• _The problem_: List each line of the data that holds the word "agent".

• _Entries shown_:
---------------
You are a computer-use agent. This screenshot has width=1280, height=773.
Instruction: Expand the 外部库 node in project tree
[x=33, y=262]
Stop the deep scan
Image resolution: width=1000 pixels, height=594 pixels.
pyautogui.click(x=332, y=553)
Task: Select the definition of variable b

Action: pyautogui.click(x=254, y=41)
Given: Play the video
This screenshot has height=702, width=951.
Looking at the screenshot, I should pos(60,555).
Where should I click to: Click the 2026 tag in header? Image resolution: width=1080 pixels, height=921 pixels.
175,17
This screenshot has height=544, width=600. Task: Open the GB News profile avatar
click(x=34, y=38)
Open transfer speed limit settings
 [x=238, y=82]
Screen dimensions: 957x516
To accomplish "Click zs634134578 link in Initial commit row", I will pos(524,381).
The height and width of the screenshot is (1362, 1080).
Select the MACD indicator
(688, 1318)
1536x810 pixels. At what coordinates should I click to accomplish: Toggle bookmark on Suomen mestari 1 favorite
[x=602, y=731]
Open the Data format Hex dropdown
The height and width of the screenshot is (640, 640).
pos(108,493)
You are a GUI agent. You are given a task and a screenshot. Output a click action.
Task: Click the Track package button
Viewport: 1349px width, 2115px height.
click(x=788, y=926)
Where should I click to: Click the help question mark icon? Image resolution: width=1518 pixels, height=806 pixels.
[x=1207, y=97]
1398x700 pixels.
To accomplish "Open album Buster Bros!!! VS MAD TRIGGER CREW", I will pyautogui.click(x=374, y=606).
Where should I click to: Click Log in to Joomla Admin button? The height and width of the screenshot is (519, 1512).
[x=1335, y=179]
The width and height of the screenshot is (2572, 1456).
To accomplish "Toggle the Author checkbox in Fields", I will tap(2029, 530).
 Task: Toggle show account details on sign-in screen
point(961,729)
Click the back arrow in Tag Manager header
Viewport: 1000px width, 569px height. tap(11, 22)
---------------
• _Written response_:
You are a computer-use agent. This screenshot has width=1280, height=773.
You are a GUI agent. You are given a task and a screenshot. Output a click action.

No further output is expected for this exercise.